Kolon kanserine karşı beslenme önerileri
“Sağlıklı bir yaşam tarzı benimsemek, risk faktörlerinden kaçınmak ve tarama yoluyla erken teşhis uygulamak gibi birincil önleme stratejilerinin uygulanmasıyla kolorektal kanserin görülme sıklığı ve etkisi önemli ölçüde azaltılabilir” diyen Prof. Dr. Barış Yılmaz, beslenme önerilerini şöyle devam etti:
“Çok fazla kırmızı et yemek kolon kanseri riskini artırır. Pastırma, sosis ve salam gibi işlenmiş etler de en büyük risk faktörlerinden. Bu nedenle kırmızı etin haftada üç porsiyondan daha az tüketilmesi yerinde olur. Yeterli kalsiyum ve D vitamini almanın kolon kanserine karşı korunmaya yardımcı olabileceğine dair iyi kanıtlar var.
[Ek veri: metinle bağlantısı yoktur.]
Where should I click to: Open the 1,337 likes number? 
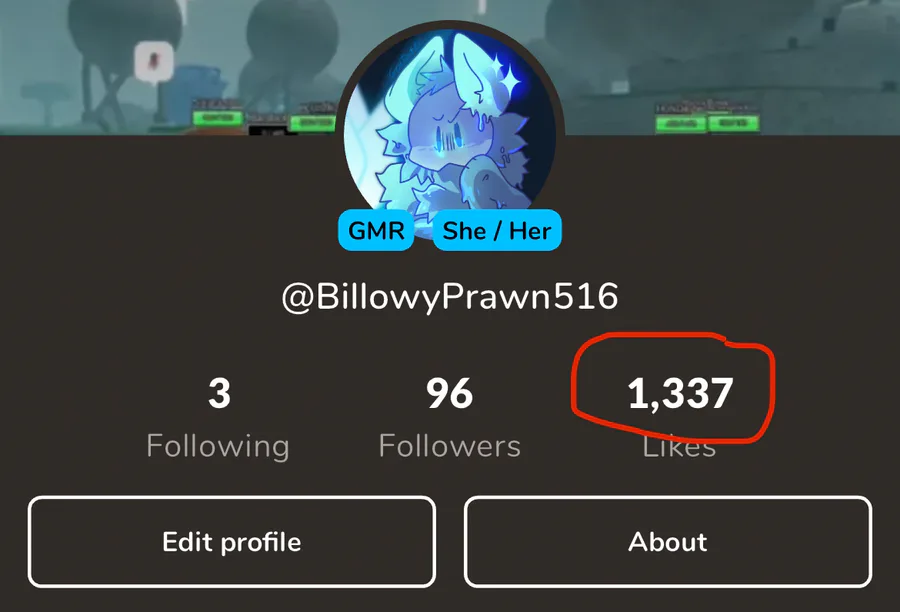[680, 394]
Günde 1000 ila 1200 mg kalsiyum ve günde yaklaşık 1000 IU D vitamini almak gerekebilir. Elbette ki öncelikle kandaki D vitamini ve kalsiyum oranlarına baktırmak gerekir. İyi kalsiyum kaynakları arasında az yağlı süt ürünleri, zenginleştirilmiş bitki bazlı sütler, kuruyemişler, fasulye ve yeşillikler bulunur. İyi D vitamini kaynakları arasında yumurtalar, yağlı balıklar (ton balığı gibi) ve güçlendirilmiş süt ürünleri vardır. Bunun yanında tam tahıllar ve lif açısından zengin bir diyet yemek kolon kanseri riskini azaltabilir. Ancak çoğu insan ikisinden de yeterince yararlanamıyor. Her gün 3 veya daha fazla porsiyon tam tahıl ve yaşa bağlı olarak her gün 22 ila 34 gram lif yemeyi denemek önemli bir adımdır. Meyve, sebze, fasulye ve %100 tam buğday ekmeği, tam tahıllı tahıllar ve makarna gibi tam tahıllı gıdalar bağırsak sağlığı için faydalıdır.”
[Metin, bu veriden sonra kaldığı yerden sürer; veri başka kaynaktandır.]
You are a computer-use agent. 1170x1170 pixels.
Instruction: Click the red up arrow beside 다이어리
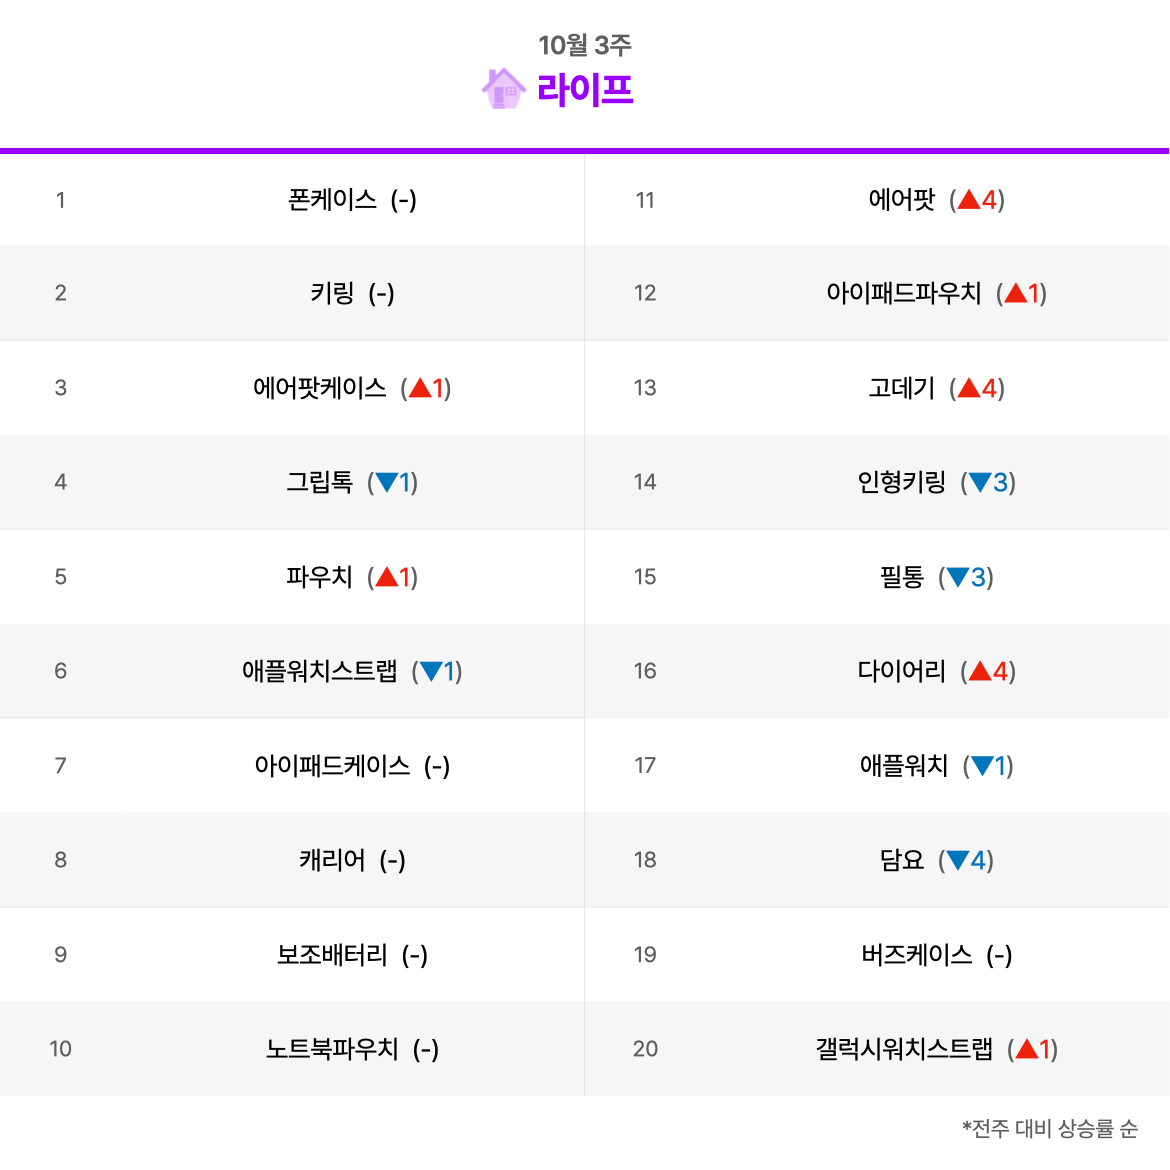coord(980,672)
Poliplerin takip edilmesi gerekir
Kalın bağırsak kanserinin erken teşhisinde kolonoskopinin önem taşıdığının altını çizen Prof. Dr. Barış Yılmaz, “Kolon kanserinin en önemli risk faktörü olan bağırsaktaki polipler kolonoskopi ile erken teşhis edilip gene aynı işlem sırasında çıkarılabilmektedir. Kolonoskopi ile kalın bağırsak kanserinin erken tanısı ve başarıyla tedavisi ile yüz güldürücü sonuçlar alınabilmektedir. Polipler, kalın bağırsağın içinden kaynaklanan et beni şeklinde başlayıp daha sonra büyüyerek kansere dönüşen yapılardır. Bunlar kolon kanserlerinin öncüsü olarak kabul edilir. 2 cm’in altındaki poliplerin kansere dönüşme riski az iken boyutu 2 cm’i geçen poliplerin kansere dönüşme riski çok yüksektir. Poliplerin rutin kolonoskopilerle takip edilmesi gerekir” dedi.